Dava : İtirazın iptali (ticari satımdan kaynaklanan)davasıdır.
İNCELEME VE GEREKÇE:
Dosyanın bir bütün olarak değerlendirilmesi sonucunda,
Dava açıldığı tarihte yazılı yargılama usulüne tabi olup, usulünce taraf teşkili sağlanmış, dilekçeler aşaması tamamlanmış, HMK 140 maddesi uyarınca ön inceleme duruşmalı yapılıp, uyuşmazlıklar tespit edildikten sonra tahkikat aşamasında deliller toplanıp ticari defterler ve dosya üzerinden mali müşavir bilirkişi aracılığıyla bilirkişi incelemesi yaptırılmış olup 7101 sayılı kanunun 61. Maddesiyle değiştirilen TTK’nın 4/2 maddesi uyarınca değeri 100.000 TL nin altındaki ticari davalarda basit yargılama usulünün uygulanacağının düzenlendiği kanun 15/03/2018 tarihi itibariyle yayınlanarak yürürlüğe girdiğinden dava basit yargılama usulüne göre sonuçlandırılmıştır.

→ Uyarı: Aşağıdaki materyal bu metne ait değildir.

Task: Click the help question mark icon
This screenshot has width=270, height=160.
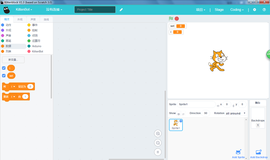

İstanbul Anadolu 5. İcra müdürlüğünün ———- Esas sayılı icra dosyası celp edilmiş, yapılan incelemede davacı takip alacaklısının davalı takip borçlusu aleyhine, cari hesaba ve faturaya dayalı olarak 7427,61 TL asıl alacak yönünden icra takibi başlattığı, ödeme emrinin borçlu davalıya 25/11/2016 tarihinde tebliğ edildiği, davalı borçlunun 02/12/2016 tarihinde süresi içerisinde icra takibi konu borca itiraz ettiği, takibin 06/12/2016 tarihinde durduğu, davanın İİK 67. Maddesinde düzenlenen bir yıllık hak düşürücü sürede açıldığı anlaşılmıştır.
UYUŞMAZLIK:
Davacı tarafından davalı aleyhine başlatılan İstanbul Anadolu 5. İcra dairesinin ——— Esas sayılı icra dosyasında takibe konu alacağın dayanağı fatura nedeniyle taraflar arasında cari hesap şeklinde işleyen alım satın niteliğinde ticari ilişki bulunup bulunmadığı, davacının davalıdan takibe konu miktar kadar alacaklı olup olmadığı, icra takibine yapılan itirazın haksız olup olmadığı ve icra inkar tazminatı şartlarının oluşup oluşmadığı noktasında toplanmaktadır.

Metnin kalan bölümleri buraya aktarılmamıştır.